MIDI Sync Elephant in the Room

I own a mini homemade bass, a mini homemade guitar, a pocket operator 33 sampler and an iPad with an Apogee Jam audio interface. This is my run away from people and go to the woods or the beach to make tunes setup. I primarily like minimal, tight, properly mixed techno but also organic imperfect dusty analog flavours. So on the one hand I am beat focused but on the other I am into recording instruments with the overall goal of having a way to jam out in a snappy way without jitters, cutting or long boring intervals while I am lost on an ipad pushing buttons. At the same time I want to be able to dive more deeply into my productions and polish things.

So I was exited to get into Cubasis. Before, I was limited to Garageband for my stringed instruments and Korg Gadget for my synth and automation heavy tracks. Two separate worlds. When I arranged my new setup over the last few days, I had everything figured out until I hit the limitation.

No Ableton Link support in Cubasis.

I tried various setups: Cubasis Midi Clock w/Samplr or Midi Link Sync? — Audiobus Forum

But I found a lot of drifting clock coming out of Cubasis. It seems like Ableton Link is just way tighter than anything else.

What finally worked was using Korg SyncKontrol (free app) to send the clicks out of an iphone and to my Pocket Operator, while also having SyncKontrol hooked up to Ableton Link. This meant I could have apps that support Ableton Link in time with my Pocket Operator. So I found myself in the Korg Gadget app just to see how well it worked. And it worked really well.

But Korg Gadget does not host Audio Units, it does not have sophisticated compressors and limiters, or a handsome EQ. It’s a bit of a toy. It’s snappy and productive. But I was excited for Cubasis.

Is it extremely time consuming to integrate Ableton Link into Cubasis? Is Steinberg slow because they want to have their own standard and they hope the whole Ableton Link thing will fade away? Everyone is running all kinds of external hardware and various softsynths, etc. How could it be that the best (Cubasis) DAW for iPad has not got all this nice and tight?

Midi Flow $6.99 with IAP’s
AUM $18.99
MidiFire $11.99
SyncKontrol $0.00
freEWI $0.00
Link to MIDI $0.00
MIDI Link Sync $0.99

How can I get a tight sync, with few apps and very little cpu drain? I have not tested all of these apps above.

I really wish these apps had one day trials so you could be sure that you are paying for something you need. I also wish we could sell our apps…Where is the appseller app?

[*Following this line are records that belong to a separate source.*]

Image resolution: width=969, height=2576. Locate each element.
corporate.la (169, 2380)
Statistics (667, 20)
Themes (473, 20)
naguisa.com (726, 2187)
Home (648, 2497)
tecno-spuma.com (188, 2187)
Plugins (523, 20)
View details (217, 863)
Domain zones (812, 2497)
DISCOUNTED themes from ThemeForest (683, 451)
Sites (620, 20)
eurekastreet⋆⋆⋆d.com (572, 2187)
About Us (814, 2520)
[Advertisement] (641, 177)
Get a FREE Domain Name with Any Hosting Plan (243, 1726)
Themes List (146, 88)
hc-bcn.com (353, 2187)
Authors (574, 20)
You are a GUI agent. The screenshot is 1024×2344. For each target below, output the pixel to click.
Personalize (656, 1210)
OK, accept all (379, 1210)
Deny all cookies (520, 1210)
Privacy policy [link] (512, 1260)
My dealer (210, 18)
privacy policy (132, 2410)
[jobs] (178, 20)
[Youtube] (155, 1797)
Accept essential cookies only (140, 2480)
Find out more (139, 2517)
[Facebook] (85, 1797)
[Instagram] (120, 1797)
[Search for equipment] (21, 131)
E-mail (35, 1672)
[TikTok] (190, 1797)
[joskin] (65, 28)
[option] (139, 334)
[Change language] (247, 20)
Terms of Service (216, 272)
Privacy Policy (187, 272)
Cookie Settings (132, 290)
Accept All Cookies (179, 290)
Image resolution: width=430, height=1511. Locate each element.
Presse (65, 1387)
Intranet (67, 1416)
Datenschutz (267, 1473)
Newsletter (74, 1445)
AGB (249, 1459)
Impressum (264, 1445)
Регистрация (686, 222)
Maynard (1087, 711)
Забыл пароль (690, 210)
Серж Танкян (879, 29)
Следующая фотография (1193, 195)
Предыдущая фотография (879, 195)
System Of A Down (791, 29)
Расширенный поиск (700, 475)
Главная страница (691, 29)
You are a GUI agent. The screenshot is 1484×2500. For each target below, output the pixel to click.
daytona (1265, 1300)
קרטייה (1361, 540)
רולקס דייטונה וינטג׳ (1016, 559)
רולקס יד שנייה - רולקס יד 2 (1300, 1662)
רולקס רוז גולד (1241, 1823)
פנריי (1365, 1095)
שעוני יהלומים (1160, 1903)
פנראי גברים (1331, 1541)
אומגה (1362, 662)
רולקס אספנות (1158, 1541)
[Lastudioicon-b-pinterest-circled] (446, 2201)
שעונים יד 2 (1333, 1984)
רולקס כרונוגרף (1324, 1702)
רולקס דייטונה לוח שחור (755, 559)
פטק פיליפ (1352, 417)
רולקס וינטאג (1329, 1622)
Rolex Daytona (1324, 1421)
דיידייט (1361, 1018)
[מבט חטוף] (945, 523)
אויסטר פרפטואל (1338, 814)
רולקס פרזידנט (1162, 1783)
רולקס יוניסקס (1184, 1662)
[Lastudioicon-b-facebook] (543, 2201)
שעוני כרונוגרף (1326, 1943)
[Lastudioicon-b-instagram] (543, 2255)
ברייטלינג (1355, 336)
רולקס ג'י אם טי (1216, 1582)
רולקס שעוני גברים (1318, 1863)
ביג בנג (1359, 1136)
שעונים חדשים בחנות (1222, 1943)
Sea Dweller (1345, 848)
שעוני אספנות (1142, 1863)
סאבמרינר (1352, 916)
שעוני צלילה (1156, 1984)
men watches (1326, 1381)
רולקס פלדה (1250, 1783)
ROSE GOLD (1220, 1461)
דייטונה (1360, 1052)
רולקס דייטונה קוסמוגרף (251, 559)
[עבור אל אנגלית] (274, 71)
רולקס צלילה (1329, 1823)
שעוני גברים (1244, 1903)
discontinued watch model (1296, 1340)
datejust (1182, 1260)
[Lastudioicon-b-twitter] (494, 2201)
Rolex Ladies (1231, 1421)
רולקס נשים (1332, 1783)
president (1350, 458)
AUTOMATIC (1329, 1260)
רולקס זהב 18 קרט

This article on Modern sync technologies by Jonatan Liljedah, author of AUM, is very interesting.I enjoyed the comment thread at the bottom. iOS Audio Sync | Developer Notes

It seems to me that the issue is that Cubasis is not able to be a slave. The old dialectic.

I found this nugget in the AUM FAQ:

"What about MIDI Clock?
Since version 1.2.1, AUM allows sending MIDI Clock to a single CoreMIDI destination. The purpose is to synchronize external hardware. The clock is aligned with the audio output of the device.

NOTE: Trying to use it for syncing other apps or via wireless MIDI will probably not align well! There’s no reason to continue using MIDI clock for sync between apps, when we have Inter-App Audio host sync and Ableton Link.

Inter-App Audio apps and Audio Units should implement host sync, which has been part of the IAA standard from the beginning, and is the natural way for a node to sync to the host (AUM in this case)."

For the price, I wish I could test AUM before purchasing. I bought Elastic Drums a week ago because I like to do synth drums instead of sampled drums, but now it just sits there because I prefer an Audio Unit with a MIDI piano roll, rather than flipping back and fourth between a DAW and a sequencer.